On peut envisager deux stages en altitude d’ici la reprise des courses. On peut imaginer le second fin juillet/début août. Ce qui veut dire qu’il ne faut pas tarder pour caler le premier. En tout cas, une fois que la saison va repartir, il n’y aura pas beaucoup de temps pour des stages. 

« LE DAUPHINÉ, UN PASSAGE OBLIGÉ »

Il y aura beaucoup de courses en août. Par où un coureur qui vise le général du Tour de France doit-il passer ?
Pour moi, il est primordial de passer par au moins une course par étapes avant le Tour. Le Dauphiné a l’avantage d’être disputé sur cinq jours (du 12 au 16 août, NDLR), ça me paraît donc être un passage obligé. On peut imaginer de densifier cette préparation avec une autre course par étapes plus courte, comme la Route d’Occitanie ou le Tour de l’Ain. Il y a donc l'option d’être sur l’une des deux puis sur le Dauphiné. Autre idée : aller au Mont Ventoux Dénivelé Challenge (le 6 août, NDLR) puis au Dauphiné la semaine suivante. Sans oublier qu’on peut être soumis à des mesures de précautions médicales. On a entendu parler d’une sorte de "quarantaine" entre les courses. Il y aurait alors des scénarios à supprimer. 

Peut-on dire que la Route d’Occitanie (1er au 4 août) est mieux placée que le Tour de l’Ain (6 au 9 août) ?
En terme de "qualité", on sera plutôt sur l’enchaînement Occitanie-Dauphiné. Mais certains coureurs se diront qu’il vaut mieux enchaîner Ain et Dauphiné pour faire une grosse charge de travail avant le Tour. Ce qui signifie qu’il faudra anticiper la préparation et être plus “light”, car il n’y aura pas beaucoup de récupération derrière. Sur le Tour de l’Ain, certains auront peut-être moins l’objectif de performer qu’habituellement et se testeront, par exemple, uniquement sur des montées. Il faudra une réflexion globale avec les directeurs sportifs avant ces courses-là. 

« UN DÉFI À RELEVER »

Est-ce un challenge excitant pour un entraîneur ?
C’est un défi à relever. Le schéma idéal est tellement dessiné par l’histoire qu’on ne cherche plus à en sortir. Ça nous force tous à réfléchir, à nous adapter etc. C’est une ouverture. On dit souvent que le Tour est stéréotypé et que c’est toujours pareil. Mais l’approche est toujours identique. À 95%, tout le monde fait la même chose, avec le stage en altitude en mai et le Dauphiné en juin. Le chemin est tellement bien balisé jusque-là qu’il n’y a plus beaucoup de grosses défaillances. On est dans le contrôle. L’approche de ce Tour de France 2020 donnera beaucoup plus de “peps” que si on enlevait les capteurs de puissance et les oreillettes comme certains le demandent. Cette année, on va être dans l’innovation. On ne sait réellement pas où on met les pieds. L’histoire du vélo n’a jamais connu ce scénario-là. Il y a aussi des incertitudes sur les capacités de certains coureurs à bien passer, ou non, les cols en septembre. Il y aura plus de surprises qu'on le pense. 

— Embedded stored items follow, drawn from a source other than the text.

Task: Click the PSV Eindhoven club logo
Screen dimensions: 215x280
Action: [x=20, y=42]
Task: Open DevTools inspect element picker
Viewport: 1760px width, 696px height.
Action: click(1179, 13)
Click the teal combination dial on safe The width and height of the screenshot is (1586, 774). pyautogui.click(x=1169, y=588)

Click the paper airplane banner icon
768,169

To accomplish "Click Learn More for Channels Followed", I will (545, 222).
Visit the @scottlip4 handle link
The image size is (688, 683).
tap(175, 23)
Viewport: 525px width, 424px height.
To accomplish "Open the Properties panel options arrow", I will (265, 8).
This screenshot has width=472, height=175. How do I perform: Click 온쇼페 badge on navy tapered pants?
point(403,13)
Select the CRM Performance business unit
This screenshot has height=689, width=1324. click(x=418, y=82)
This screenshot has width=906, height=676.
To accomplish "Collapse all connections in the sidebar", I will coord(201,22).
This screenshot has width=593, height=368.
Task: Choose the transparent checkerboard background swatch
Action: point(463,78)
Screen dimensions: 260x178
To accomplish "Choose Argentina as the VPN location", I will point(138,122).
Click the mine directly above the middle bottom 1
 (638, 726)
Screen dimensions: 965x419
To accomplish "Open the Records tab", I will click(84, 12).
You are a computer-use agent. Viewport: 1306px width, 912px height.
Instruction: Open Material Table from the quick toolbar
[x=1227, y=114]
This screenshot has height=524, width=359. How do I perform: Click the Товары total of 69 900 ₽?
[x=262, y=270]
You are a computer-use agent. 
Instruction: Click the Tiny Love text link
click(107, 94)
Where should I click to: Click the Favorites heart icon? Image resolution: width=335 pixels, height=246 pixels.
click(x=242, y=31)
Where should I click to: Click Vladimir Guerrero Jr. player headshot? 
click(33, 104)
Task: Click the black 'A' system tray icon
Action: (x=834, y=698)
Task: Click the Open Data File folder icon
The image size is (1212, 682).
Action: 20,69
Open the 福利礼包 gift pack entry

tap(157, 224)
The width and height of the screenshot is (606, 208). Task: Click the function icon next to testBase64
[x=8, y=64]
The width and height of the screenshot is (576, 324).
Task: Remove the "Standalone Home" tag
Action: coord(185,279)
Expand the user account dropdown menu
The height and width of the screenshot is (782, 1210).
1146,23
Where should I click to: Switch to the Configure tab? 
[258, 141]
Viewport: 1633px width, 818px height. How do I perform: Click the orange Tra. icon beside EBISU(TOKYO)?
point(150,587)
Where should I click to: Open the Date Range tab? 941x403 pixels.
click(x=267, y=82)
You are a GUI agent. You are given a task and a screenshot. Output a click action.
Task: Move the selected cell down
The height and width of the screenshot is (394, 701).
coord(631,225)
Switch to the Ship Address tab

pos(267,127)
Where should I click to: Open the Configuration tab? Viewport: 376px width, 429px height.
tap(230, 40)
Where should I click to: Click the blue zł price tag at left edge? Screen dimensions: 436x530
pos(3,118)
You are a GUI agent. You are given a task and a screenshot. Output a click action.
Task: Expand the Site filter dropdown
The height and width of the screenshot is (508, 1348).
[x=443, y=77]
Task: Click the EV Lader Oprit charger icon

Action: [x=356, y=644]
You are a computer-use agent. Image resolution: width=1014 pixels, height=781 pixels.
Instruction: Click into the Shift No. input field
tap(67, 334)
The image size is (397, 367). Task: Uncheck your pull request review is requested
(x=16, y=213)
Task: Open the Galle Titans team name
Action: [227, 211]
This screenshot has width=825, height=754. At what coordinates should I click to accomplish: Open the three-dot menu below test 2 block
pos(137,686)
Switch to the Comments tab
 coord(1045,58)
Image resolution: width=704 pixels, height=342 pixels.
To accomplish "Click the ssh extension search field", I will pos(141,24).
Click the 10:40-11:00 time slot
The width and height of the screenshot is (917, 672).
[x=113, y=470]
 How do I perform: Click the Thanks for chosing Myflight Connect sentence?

Ces trois prochains mois sont donc particulièrement importants…
Oui, ça va se jouer ces prochains mois. La densité de courses est telle qu’il sera par exemple difficile de récupérer pour quelqu’un qui est en retard. Si un coureur saute après deux heures, il ne pourra pas faire un travail intéressant en course. Il va même accumuler du retard. Par ailleurs, un coureur qui aura besoin de récupérer aura du mal. Il faudra viser juste dès le début car il y aura peu d’espace.

Il ne faut pas non plus oublier des coureurs qui ne feront pas le Tour de France et qui joueront gros, pour certains en fin de contrat, en fin de saison...
On a déjà plus ou moins un avis sur la prolongation d’un contrat. Mais il y a un devoir de ne pas oublier ces coureurs-là. On doit les respecter. Il faudra les faire courir pour qu’ils s'expriment. Mais je ne suis pas inquiet vu le nombre de courses. Je crois même qu’on sera plutôt à devoir faire des impasses.